Blue Monday, that's what they call it nowadays: today is supposed to be the most depressing day of the year.  I don't know how they work it out, and I'm so lethargic I can't even be bothered to Google, but it can't be rocket science, can it?

It's a Monday, in January. Far enough away from Christmas to have failed already at some of the New Year Resolutions and still feeling the flab of the festive season but having forgotten the fun.  Everyone is skint and drinking decaff and trying to stay off the booze, and inevitably it will be raining. What's to like?

Personally, I thought last Monday was worse. I had one of those days today where time seemed to fly, due to its scarcity in relation to the amount of work to be completed to specific clock and calendar tyrannies.  I was still reeling somewhat, today, from the spookiness of Sunday.

Now, you know I just don't do spooky.  Not usually.

I went to a poetry workshop. I was seeking inspiration, looking to improve and learn some new techniques.  It was in a photographer's gallery, and was about using photographs to spark creative writing: you might have noticed my interest in the juxtaposition of the visual and the word.  The first exercise we had to do was to choose one of the photographs and describe it.  Not in a poem, simply focusing on detailed observation of the physical.  Then we had to imagine what was happening just outside the frame, what might have happened just before, what would happen just afterwards, bring some imagination into the shot.  And I started to write.

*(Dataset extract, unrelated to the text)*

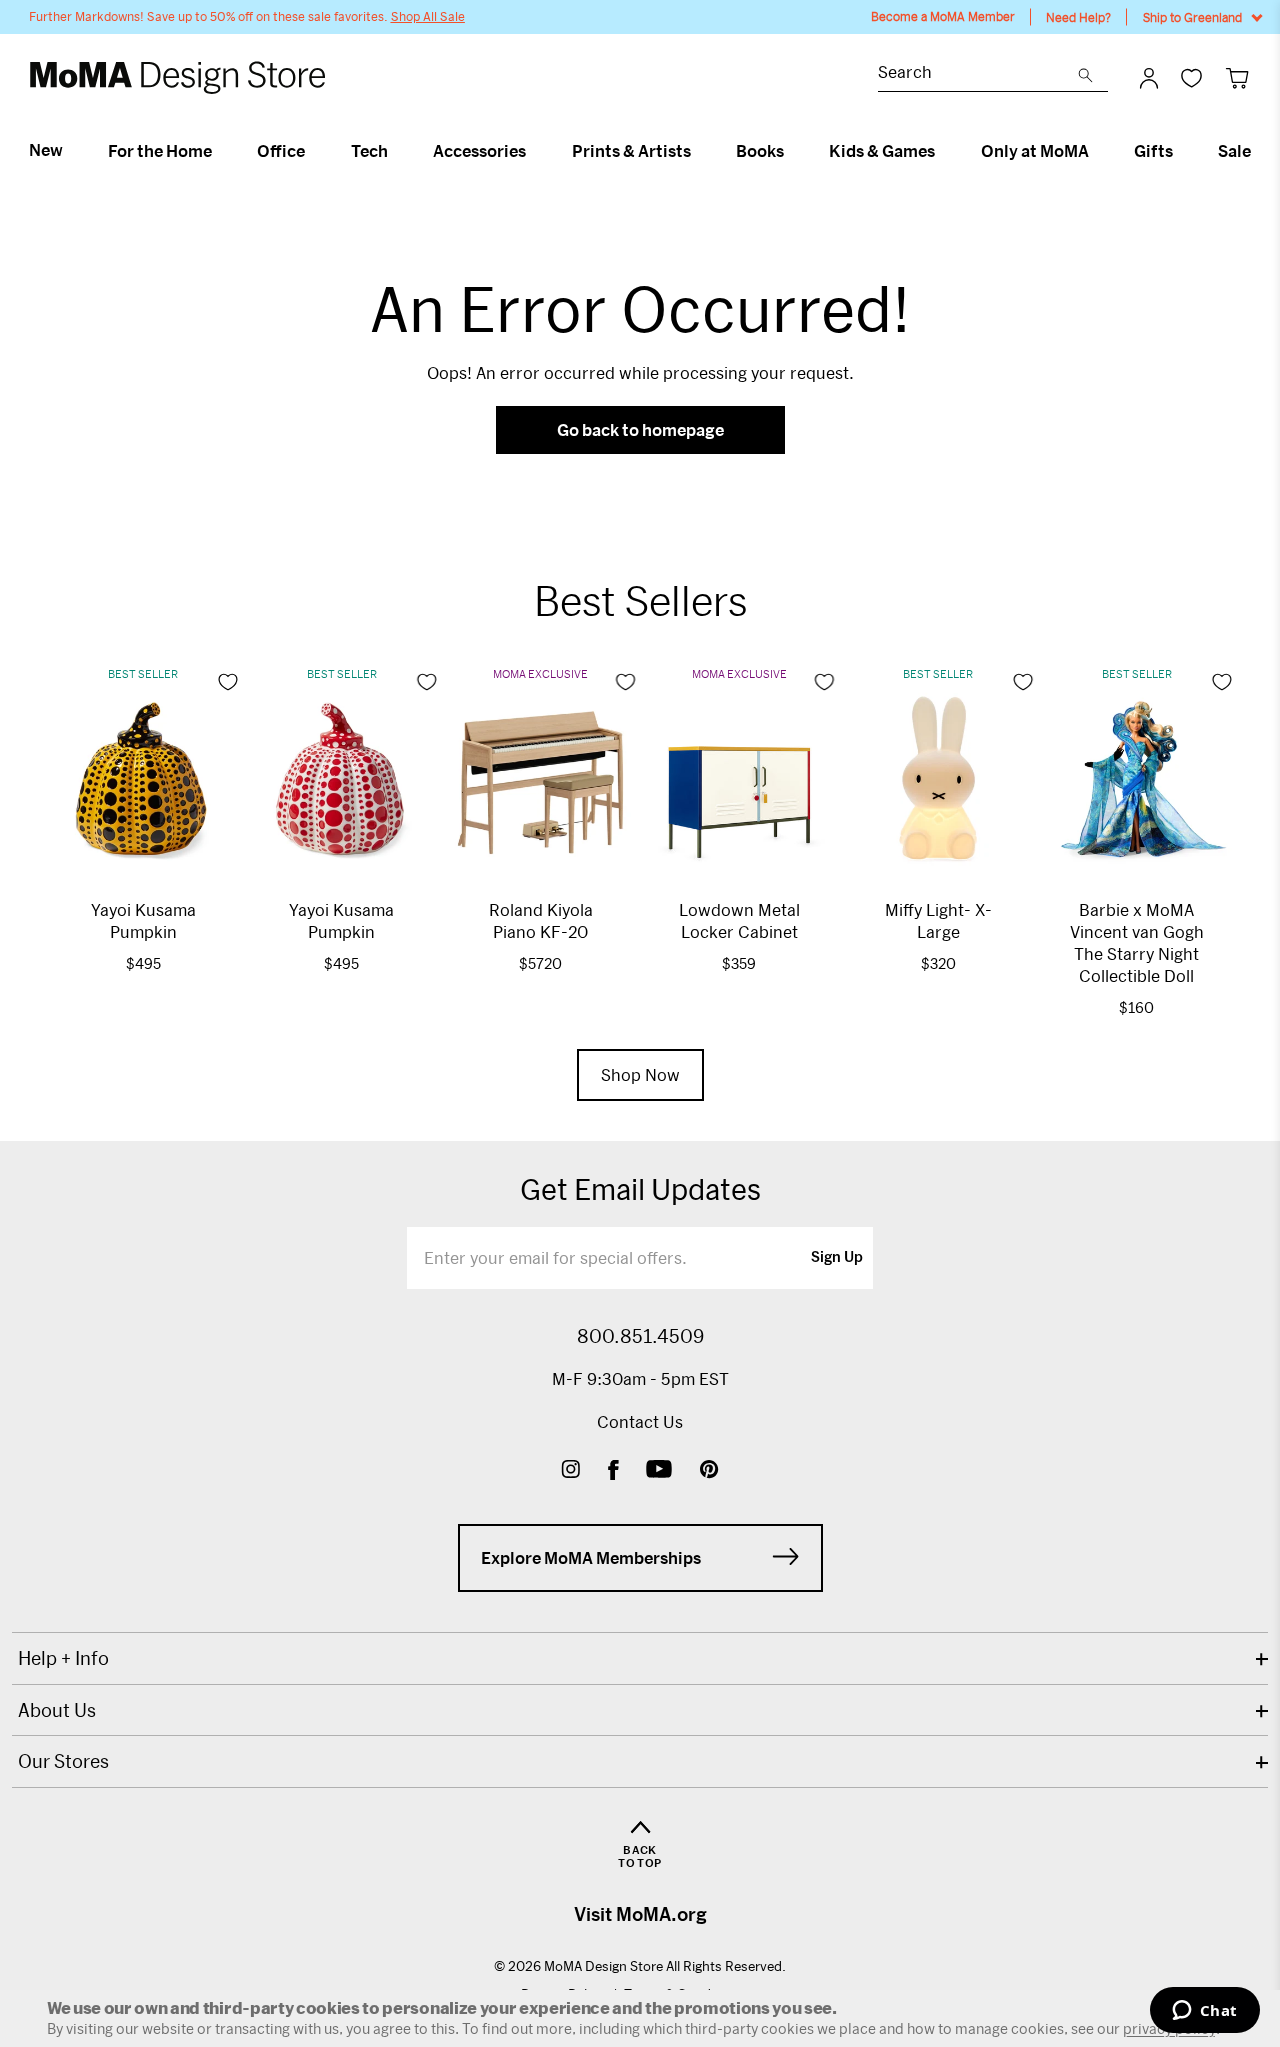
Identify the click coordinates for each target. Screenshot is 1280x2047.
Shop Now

Not a poem, no. Because you won't have failed to notice from my eternal whingeing, whining, bedwetting angst that I can't write any more.

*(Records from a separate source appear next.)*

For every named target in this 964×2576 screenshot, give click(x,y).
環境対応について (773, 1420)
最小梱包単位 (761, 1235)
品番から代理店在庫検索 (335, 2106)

Anyhow, moving swiftly on....(sob).... I started to write notes, a stream of thought, and suddenly it was about my grandad, and the day he died, and my mum. And I thought about how it might have been, that day that we never quite understood, and I felt sad for my mum and I sat thinking for a while about her, and grandad, and thought how nice it would be to see her and tell her what I was thinking.

Then we carried on with the workshop for a while longer, and she was still in my thoughts. And when I came out, there was a message on my phone saying, Hurry home, your mother is here. She had got into the car and driven 100 miles, unplanned, unexpected, unannounced, on the offchance I would be in.  She just felt she wanted to see me  -  couldn't really explain why.

I found it rather unnerving, but it meant I had the chance to read her what I'd written. It made her cry, which then made me think that perhaps I should have kept it to myself  -  but she said she cried because she liked it. 

If I could get it to coalesce into a poem, I'd be a hell of a lot happier. Maybe my Monday could make it all the way to violet, or even pink.